IBIO 860 - Modern Statistical Models in Ecology (Spring)
This graduate level course provides an introduction to modern statistical models used in the analysis of population and community dynamics in ecology. The class covers some theory but primarily focuses on practical applications including model development and analysis using the programs R and JAGS. The first third of the class reviews (generalized) linear (mixed) models and their use in ecology. The remainder of the course explores more advanced topics including state-space models, mark-recapture models, binomial mixture models for estimating population abundance and demographic rates from count data, occupancy models for the analysis of species distributions, and integrated population models.
IBIO/PLB/ENT 831 - Statistical Methods in Ecology and Evolution II (Spring)
This graduate level survey course is the second semester in a two semester sequence (830 is a required prerequisite), focused on the fundamental elements of data analysis in the fields of ecology and evolution. Students will learn how to interpret and model biological data with modern methods for estimation and inference using the R computing language.

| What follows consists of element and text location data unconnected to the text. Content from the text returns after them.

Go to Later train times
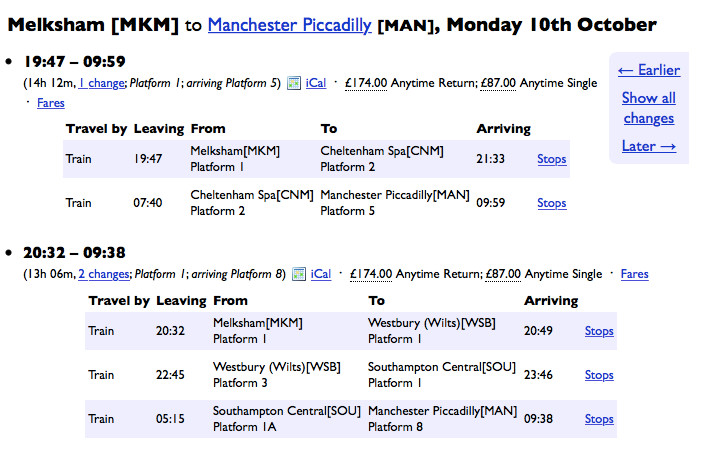This screenshot has width=711, height=452. (x=647, y=146)

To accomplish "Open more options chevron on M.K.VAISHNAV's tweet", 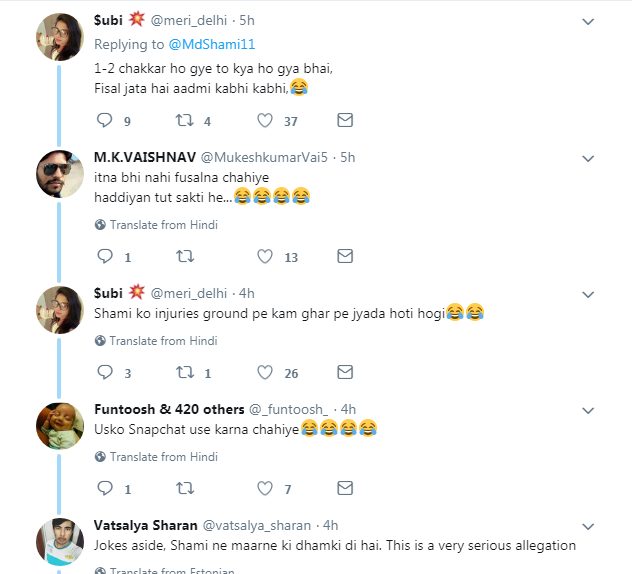I will click(588, 158).
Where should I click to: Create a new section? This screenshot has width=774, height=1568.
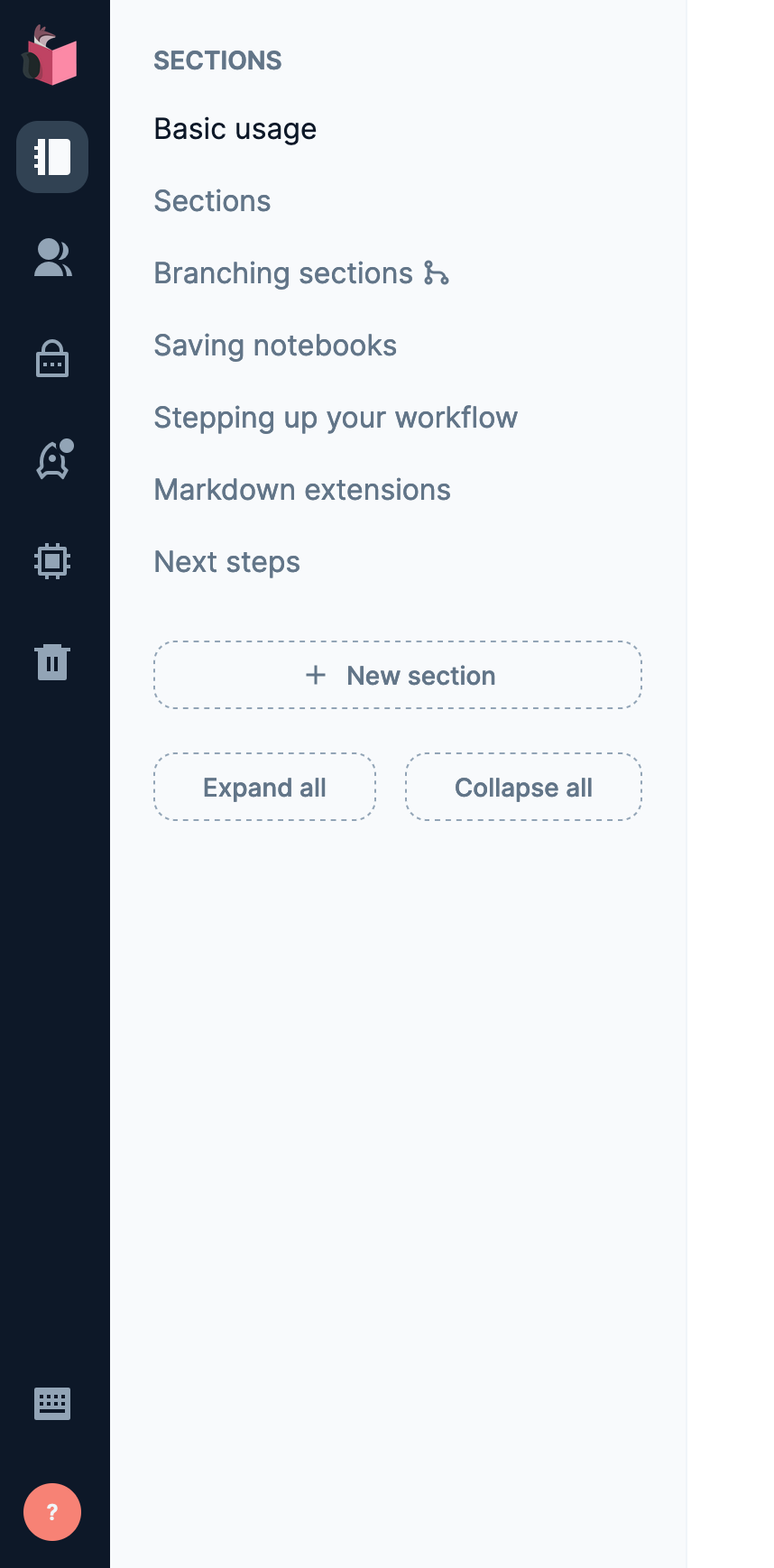pyautogui.click(x=398, y=675)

Topics covered in 830: Quantitative toolbox, introduction to R, reproducibility and responsible coding practices, Rmarkdown, GitHub, plotting, navigating errors/getting help, study design, introduction to probability theory, demystifying probability distributions, introduction to deterministic relationships, likelihood-based inference, Bayesianism vs. Frequentism, modes of inference. (Co-taught by Marjorie Weber and Gideon Bradburd) Topics covered in 831: Frequentist and Bayesian inference, linear models, generalized linear models, mixed and random effects, hierarchical models, zero-inflation models, model comparison and evaluation, power analyses, numerical simulations, temporal and spatial correlations, and a holistic view of quantitative tools throughout the scientific process.
Co-taught by Elise Zipkin and Will Wetzel in 2019 and 2020. Currently taught by Will Wetzel.